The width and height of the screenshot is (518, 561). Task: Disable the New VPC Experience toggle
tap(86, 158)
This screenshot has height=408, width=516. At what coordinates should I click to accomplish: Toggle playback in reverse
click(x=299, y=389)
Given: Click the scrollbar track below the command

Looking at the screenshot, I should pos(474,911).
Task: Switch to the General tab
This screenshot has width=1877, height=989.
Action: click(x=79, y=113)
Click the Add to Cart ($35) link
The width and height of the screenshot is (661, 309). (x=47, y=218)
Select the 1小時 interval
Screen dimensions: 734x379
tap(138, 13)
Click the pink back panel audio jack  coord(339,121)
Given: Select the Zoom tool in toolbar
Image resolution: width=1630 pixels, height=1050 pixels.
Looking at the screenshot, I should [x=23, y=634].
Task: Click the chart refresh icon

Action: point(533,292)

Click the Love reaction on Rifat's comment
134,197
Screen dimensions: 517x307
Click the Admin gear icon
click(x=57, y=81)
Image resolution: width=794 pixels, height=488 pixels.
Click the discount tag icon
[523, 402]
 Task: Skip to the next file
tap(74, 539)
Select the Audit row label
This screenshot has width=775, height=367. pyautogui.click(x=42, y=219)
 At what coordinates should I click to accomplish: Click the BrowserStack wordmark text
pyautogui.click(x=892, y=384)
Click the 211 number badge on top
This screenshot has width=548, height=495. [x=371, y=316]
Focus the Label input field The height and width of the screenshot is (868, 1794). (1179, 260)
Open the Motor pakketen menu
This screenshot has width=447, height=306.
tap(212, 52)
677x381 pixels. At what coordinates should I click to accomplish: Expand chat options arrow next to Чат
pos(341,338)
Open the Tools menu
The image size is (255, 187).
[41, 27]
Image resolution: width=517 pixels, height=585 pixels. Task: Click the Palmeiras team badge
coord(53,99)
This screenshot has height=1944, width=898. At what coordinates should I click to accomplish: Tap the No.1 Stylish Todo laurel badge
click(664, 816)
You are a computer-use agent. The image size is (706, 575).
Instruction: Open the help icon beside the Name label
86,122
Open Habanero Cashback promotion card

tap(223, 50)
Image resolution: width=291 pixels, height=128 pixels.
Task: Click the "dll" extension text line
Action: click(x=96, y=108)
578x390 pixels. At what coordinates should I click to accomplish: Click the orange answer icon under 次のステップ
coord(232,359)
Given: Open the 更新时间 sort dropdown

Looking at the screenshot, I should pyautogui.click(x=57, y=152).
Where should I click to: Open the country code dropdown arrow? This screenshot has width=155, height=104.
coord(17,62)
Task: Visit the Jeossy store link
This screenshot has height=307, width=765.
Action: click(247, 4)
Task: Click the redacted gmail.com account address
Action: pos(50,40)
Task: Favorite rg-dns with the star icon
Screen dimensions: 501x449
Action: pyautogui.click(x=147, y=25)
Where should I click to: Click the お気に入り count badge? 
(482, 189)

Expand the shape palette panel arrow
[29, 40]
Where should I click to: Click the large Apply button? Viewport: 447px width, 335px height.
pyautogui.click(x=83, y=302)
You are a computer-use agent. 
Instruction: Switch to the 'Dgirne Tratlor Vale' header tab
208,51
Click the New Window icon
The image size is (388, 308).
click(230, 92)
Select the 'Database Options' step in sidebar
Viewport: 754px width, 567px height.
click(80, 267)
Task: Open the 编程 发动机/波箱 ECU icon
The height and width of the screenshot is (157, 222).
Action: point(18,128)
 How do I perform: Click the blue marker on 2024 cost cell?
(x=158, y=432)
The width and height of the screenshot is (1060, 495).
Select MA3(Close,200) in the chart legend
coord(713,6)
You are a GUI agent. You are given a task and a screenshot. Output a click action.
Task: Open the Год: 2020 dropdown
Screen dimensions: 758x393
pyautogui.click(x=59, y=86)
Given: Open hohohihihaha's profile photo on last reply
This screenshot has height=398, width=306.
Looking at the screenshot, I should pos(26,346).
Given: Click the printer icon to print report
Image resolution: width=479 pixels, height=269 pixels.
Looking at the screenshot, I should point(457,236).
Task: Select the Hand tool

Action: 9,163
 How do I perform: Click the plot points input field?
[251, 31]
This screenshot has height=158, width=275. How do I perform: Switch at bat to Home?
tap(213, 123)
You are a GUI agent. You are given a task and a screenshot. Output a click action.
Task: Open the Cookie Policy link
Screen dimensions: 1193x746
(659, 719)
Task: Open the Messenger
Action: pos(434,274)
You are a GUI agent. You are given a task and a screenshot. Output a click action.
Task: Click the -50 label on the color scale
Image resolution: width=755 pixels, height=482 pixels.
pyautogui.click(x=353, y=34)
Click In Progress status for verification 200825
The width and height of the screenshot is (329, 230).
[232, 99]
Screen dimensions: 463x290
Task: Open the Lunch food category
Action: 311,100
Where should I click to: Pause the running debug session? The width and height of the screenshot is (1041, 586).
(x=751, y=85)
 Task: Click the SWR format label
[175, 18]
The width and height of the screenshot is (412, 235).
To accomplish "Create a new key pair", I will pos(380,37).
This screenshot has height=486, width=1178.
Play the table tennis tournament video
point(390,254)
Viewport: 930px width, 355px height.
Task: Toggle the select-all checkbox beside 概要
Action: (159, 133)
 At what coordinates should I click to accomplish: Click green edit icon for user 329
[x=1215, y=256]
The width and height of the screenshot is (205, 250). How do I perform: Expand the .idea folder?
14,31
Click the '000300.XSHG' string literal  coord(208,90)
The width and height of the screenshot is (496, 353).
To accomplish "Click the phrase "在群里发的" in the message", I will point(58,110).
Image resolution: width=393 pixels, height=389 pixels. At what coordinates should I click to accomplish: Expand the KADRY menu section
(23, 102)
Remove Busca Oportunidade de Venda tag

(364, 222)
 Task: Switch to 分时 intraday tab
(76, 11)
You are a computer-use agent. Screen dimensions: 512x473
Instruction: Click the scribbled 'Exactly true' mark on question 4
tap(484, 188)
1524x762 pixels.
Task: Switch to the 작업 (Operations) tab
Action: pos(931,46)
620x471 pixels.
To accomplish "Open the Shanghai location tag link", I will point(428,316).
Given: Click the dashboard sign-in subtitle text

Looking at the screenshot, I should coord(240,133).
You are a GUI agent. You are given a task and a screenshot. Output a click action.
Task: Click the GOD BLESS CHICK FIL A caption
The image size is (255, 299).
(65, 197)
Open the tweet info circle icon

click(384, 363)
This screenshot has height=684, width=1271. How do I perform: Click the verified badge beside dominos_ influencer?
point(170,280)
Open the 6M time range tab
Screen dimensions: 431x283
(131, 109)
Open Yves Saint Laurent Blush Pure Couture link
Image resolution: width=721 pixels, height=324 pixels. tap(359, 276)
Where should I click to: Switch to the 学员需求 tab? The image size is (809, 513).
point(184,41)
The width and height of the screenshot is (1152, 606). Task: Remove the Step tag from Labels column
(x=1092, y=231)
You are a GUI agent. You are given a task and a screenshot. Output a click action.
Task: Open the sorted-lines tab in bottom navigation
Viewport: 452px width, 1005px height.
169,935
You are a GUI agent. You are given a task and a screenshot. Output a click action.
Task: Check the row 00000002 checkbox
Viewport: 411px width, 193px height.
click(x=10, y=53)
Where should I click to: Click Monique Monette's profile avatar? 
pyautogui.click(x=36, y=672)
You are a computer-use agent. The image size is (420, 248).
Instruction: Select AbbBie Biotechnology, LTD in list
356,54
==================================================
**Work instructions**
Give every entry once more, exactly as it reads.

**Completed exercise**
The width and height of the screenshot is (518, 561). Task: Disable the New VPC Experience toggle
tap(86, 158)
This screenshot has height=408, width=516. At what coordinates should I click to accomplish: Toggle playback in reverse
click(x=299, y=389)
Given: Click the scrollbar track below the command

Looking at the screenshot, I should pos(474,911).
Task: Switch to the General tab
This screenshot has width=1877, height=989.
Action: click(x=79, y=113)
Click the Add to Cart ($35) link
The width and height of the screenshot is (661, 309). (x=47, y=218)
Select the 1小時 interval
Screen dimensions: 734x379
tap(138, 13)
Click the pink back panel audio jack  coord(339,121)
Given: Select the Zoom tool in toolbar
Image resolution: width=1630 pixels, height=1050 pixels.
Looking at the screenshot, I should [x=23, y=634].
Task: Click the chart refresh icon

Action: point(533,292)

Click the Love reaction on Rifat's comment
134,197
Screen dimensions: 517x307
Click the Admin gear icon
click(x=57, y=81)
Image resolution: width=794 pixels, height=488 pixels.
Click the discount tag icon
[523, 402]
 Task: Skip to the next file
tap(74, 539)
Select the Audit row label
This screenshot has width=775, height=367. pyautogui.click(x=42, y=219)
 At what coordinates should I click to accomplish: Click the BrowserStack wordmark text
pyautogui.click(x=892, y=384)
Click the 211 number badge on top
This screenshot has width=548, height=495. [x=371, y=316]
Focus the Label input field The height and width of the screenshot is (868, 1794). (1179, 260)
Open the Motor pakketen menu
This screenshot has width=447, height=306.
tap(212, 52)
677x381 pixels. At what coordinates should I click to accomplish: Expand chat options arrow next to Чат
pos(341,338)
Open the Tools menu
The image size is (255, 187).
[41, 27]
Image resolution: width=517 pixels, height=585 pixels. Task: Click the Palmeiras team badge
coord(53,99)
This screenshot has height=1944, width=898. At what coordinates should I click to accomplish: Tap the No.1 Stylish Todo laurel badge
click(664, 816)
You are a computer-use agent. The image size is (706, 575).
Instruction: Open the help icon beside the Name label
86,122
Open Habanero Cashback promotion card

tap(223, 50)
Image resolution: width=291 pixels, height=128 pixels.
Task: Click the "dll" extension text line
Action: click(x=96, y=108)
578x390 pixels. At what coordinates should I click to accomplish: Click the orange answer icon under 次のステップ
coord(232,359)
Given: Open the 更新时间 sort dropdown

Looking at the screenshot, I should pyautogui.click(x=57, y=152).
Where should I click to: Open the country code dropdown arrow? This screenshot has width=155, height=104.
coord(17,62)
Task: Visit the Jeossy store link
This screenshot has height=307, width=765.
Action: click(247, 4)
Task: Click the redacted gmail.com account address
Action: pos(50,40)
Task: Favorite rg-dns with the star icon
Screen dimensions: 501x449
Action: pyautogui.click(x=147, y=25)
Where should I click to: Click the お気に入り count badge? 
(482, 189)

Expand the shape palette panel arrow
[29, 40]
Where should I click to: Click the large Apply button? Viewport: 447px width, 335px height.
pyautogui.click(x=83, y=302)
You are a computer-use agent. 
Instruction: Switch to the 'Dgirne Tratlor Vale' header tab
208,51
Click the New Window icon
The image size is (388, 308).
click(230, 92)
Select the 'Database Options' step in sidebar
Viewport: 754px width, 567px height.
click(80, 267)
Task: Open the 编程 发动机/波箱 ECU icon
The height and width of the screenshot is (157, 222).
Action: point(18,128)
 How do I perform: Click the blue marker on 2024 cost cell?
(x=158, y=432)
The width and height of the screenshot is (1060, 495).
Select MA3(Close,200) in the chart legend
coord(713,6)
You are a GUI agent. You are given a task and a screenshot. Output a click action.
Task: Open the Год: 2020 dropdown
Screen dimensions: 758x393
pyautogui.click(x=59, y=86)
Given: Open hohohihihaha's profile photo on last reply
This screenshot has height=398, width=306.
Looking at the screenshot, I should pos(26,346).
Given: Click the printer icon to print report
Image resolution: width=479 pixels, height=269 pixels.
Looking at the screenshot, I should point(457,236).
Task: Select the Hand tool

Action: 9,163
 How do I perform: Click the plot points input field?
[251, 31]
This screenshot has height=158, width=275. How do I perform: Switch at bat to Home?
tap(213, 123)
You are a GUI agent. You are given a task and a screenshot. Output a click action.
Task: Open the Cookie Policy link
Screen dimensions: 1193x746
(659, 719)
Task: Open the Messenger
Action: pos(434,274)
You are a GUI agent. You are given a task and a screenshot. Output a click action.
Task: Click the -50 label on the color scale
Image resolution: width=755 pixels, height=482 pixels.
pyautogui.click(x=353, y=34)
Click In Progress status for verification 200825
The width and height of the screenshot is (329, 230).
[232, 99]
Screen dimensions: 463x290
Task: Open the Lunch food category
Action: 311,100
Where should I click to: Pause the running debug session? The width and height of the screenshot is (1041, 586).
(x=751, y=85)
 Task: Click the SWR format label
[175, 18]
The width and height of the screenshot is (412, 235).
To accomplish "Create a new key pair", I will pos(380,37).
This screenshot has height=486, width=1178.
Play the table tennis tournament video
point(390,254)
Viewport: 930px width, 355px height.
Task: Toggle the select-all checkbox beside 概要
Action: (159, 133)
 At what coordinates should I click to accomplish: Click green edit icon for user 329
[x=1215, y=256]
The width and height of the screenshot is (205, 250). How do I perform: Expand the .idea folder?
14,31
Click the '000300.XSHG' string literal  coord(208,90)
The width and height of the screenshot is (496, 353).
To accomplish "Click the phrase "在群里发的" in the message", I will point(58,110).
Image resolution: width=393 pixels, height=389 pixels. At what coordinates should I click to accomplish: Expand the KADRY menu section
(23, 102)
Remove Busca Oportunidade de Venda tag

(364, 222)
 Task: Switch to 分时 intraday tab
(76, 11)
You are a computer-use agent. Screen dimensions: 512x473
Instruction: Click the scribbled 'Exactly true' mark on question 4
tap(484, 188)
1524x762 pixels.
Task: Switch to the 작업 (Operations) tab
Action: pos(931,46)
620x471 pixels.
To accomplish "Open the Shanghai location tag link", I will point(428,316).
Given: Click the dashboard sign-in subtitle text

Looking at the screenshot, I should coord(240,133).
You are a GUI agent. You are given a task and a screenshot. Output a click action.
Task: Click the GOD BLESS CHICK FIL A caption
The image size is (255, 299).
(65, 197)
Open the tweet info circle icon

click(384, 363)
This screenshot has height=684, width=1271. How do I perform: Click the verified badge beside dominos_ influencer?
point(170,280)
Open the 6M time range tab
Screen dimensions: 431x283
(131, 109)
Open Yves Saint Laurent Blush Pure Couture link
Image resolution: width=721 pixels, height=324 pixels. tap(359, 276)
Where should I click to: Switch to the 学员需求 tab? The image size is (809, 513).
point(184,41)
The width and height of the screenshot is (1152, 606). Task: Remove the Step tag from Labels column
(x=1092, y=231)
You are a GUI agent. You are given a task and a screenshot. Output a click action.
Task: Open the sorted-lines tab in bottom navigation
Viewport: 452px width, 1005px height.
169,935
You are a GUI agent. You are given a task and a screenshot. Output a click action.
Task: Check the row 00000002 checkbox
Viewport: 411px width, 193px height.
click(x=10, y=53)
Where should I click to: Click Monique Monette's profile avatar? 
pyautogui.click(x=36, y=672)
You are a computer-use agent. The image size is (420, 248).
Instruction: Select AbbBie Biotechnology, LTD in list
356,54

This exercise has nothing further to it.